== Passage présenté ==

# Probleme de son sur hackintosh depuis installation de AirFoi



## Sans_nom (18 Octobre 2013)

salut 

J'ai un Hackintosh, qui tourne parfaitement bien depuis 3 mois, mais avant hier, je suis tomber sur un article pour faire fonctionner AirPlay sans carte airPlay. Grâce a AirFoil. Tout content je DL, j'installe, je joue un peu avec, bref, ca marche, c'est cool.

Et puis je tente une video via YouTube sur l'iPhone, et j'essaye de l'envoyer sur mon Hackintosh. Ca marche pas, je reboot, idem, ca me saoule, je supprime tout ( AirFoil, pas le mac OS  ). Depuis je n'ai plus de son (

Si quelqu'un as deja eu ce probleme, ou si il peux m'aider a le resoudre...

== Extraits des lignes ==
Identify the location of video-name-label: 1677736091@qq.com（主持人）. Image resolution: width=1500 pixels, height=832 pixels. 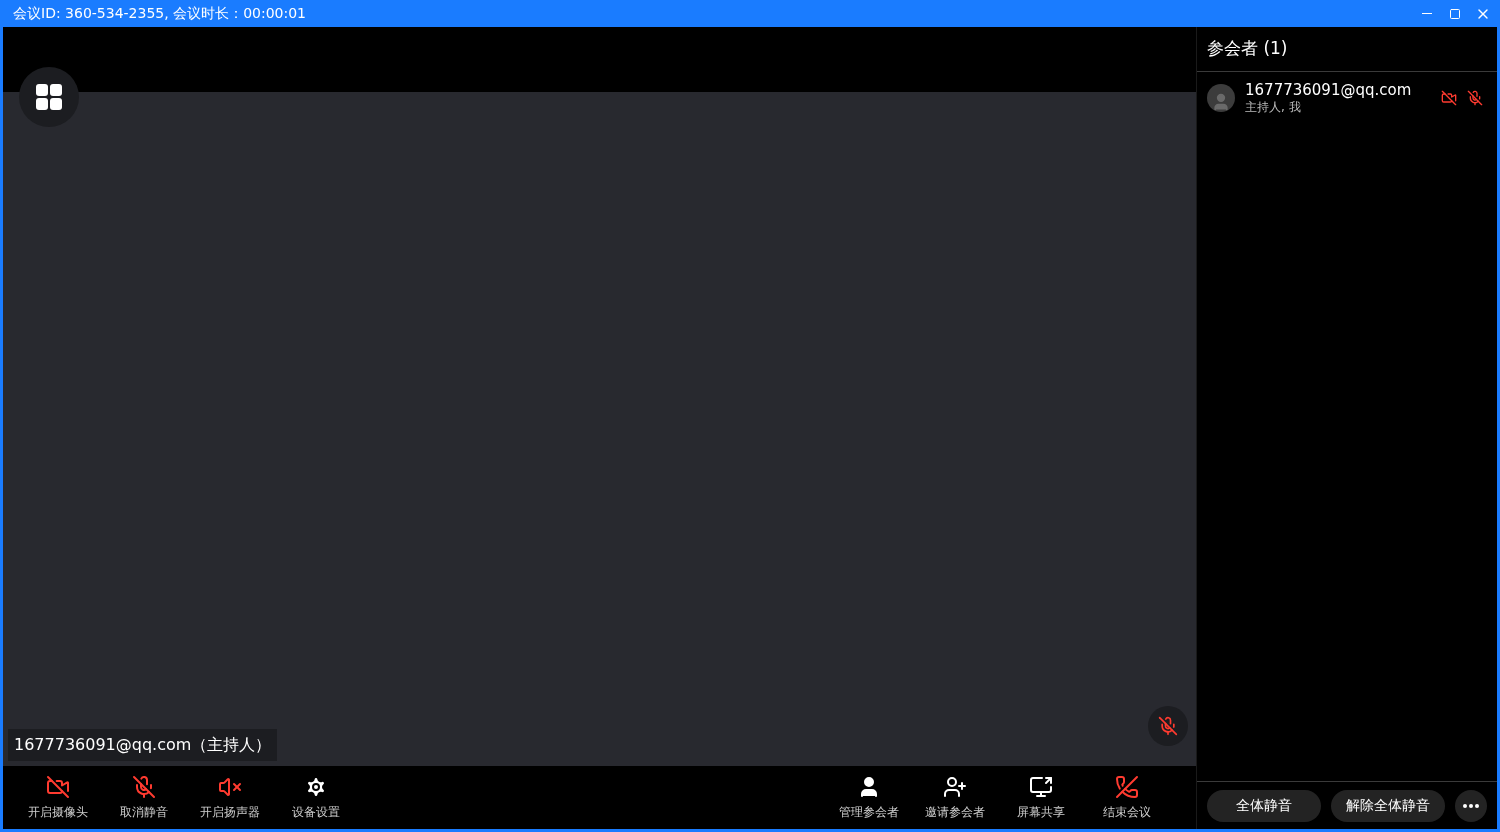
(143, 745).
==
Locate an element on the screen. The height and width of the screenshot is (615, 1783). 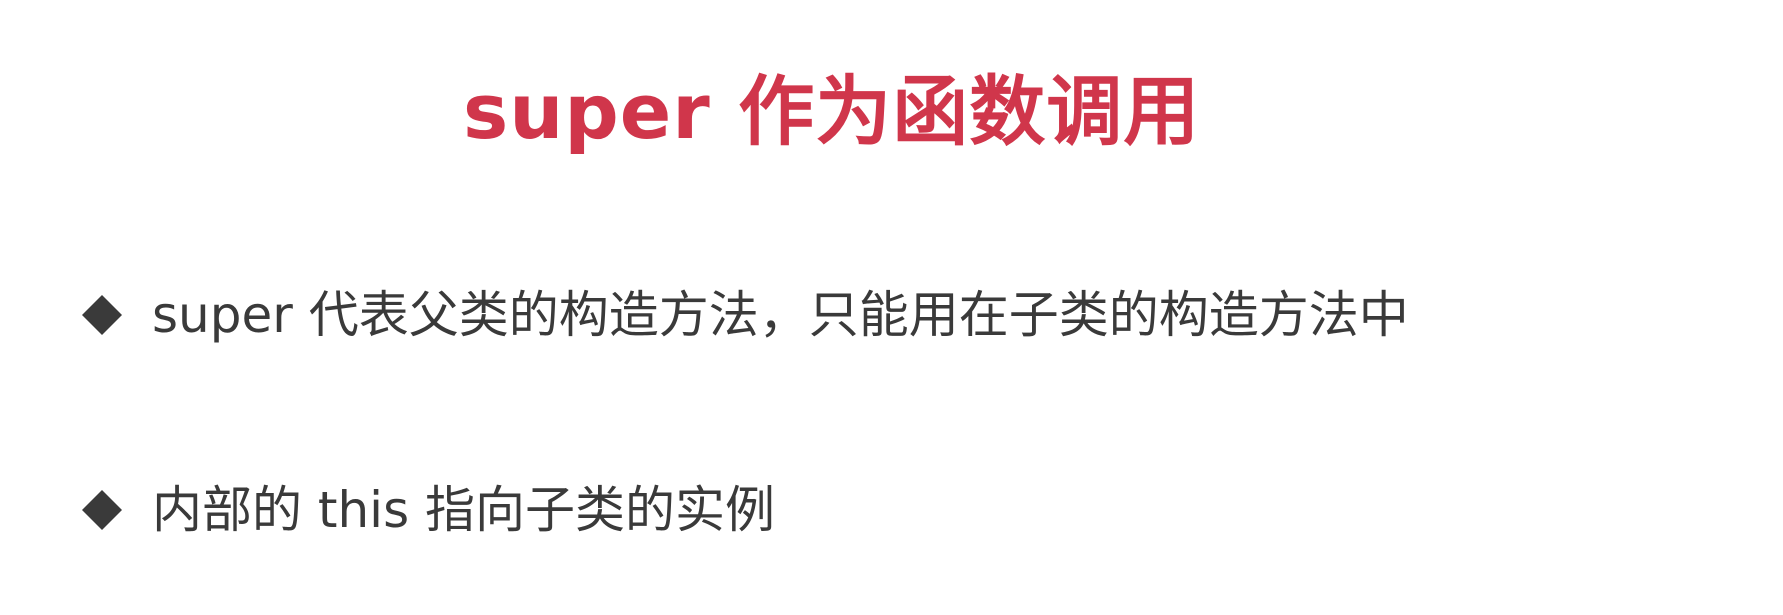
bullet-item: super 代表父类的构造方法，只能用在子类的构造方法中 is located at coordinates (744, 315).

== Consignes de l'exercice ==
Pour chacune des affirmations suivantes, répondez par oui ou par non selon qu'elle concorde ou non avec le passage présenté, puis citez mot pour mot les termes de ce passage qui justifient la réponse. (a) Le Hackintosh fonctionnait parfaitement depuis trois mois. (b) L'auteur a supprimé macOS en même temps qu'AirFoil. (c) L'envoi d'une vidéo YouTube depuis l'iPhone vers le Hackintosh a fonctionné.

== Solution du problème ==
(a) Oui : « qui tourne parfaitement bien depuis 3 mois ».
(b) Non : « AirFoil, pas le mac OS ».
(c) Non : « Ca marche pas ».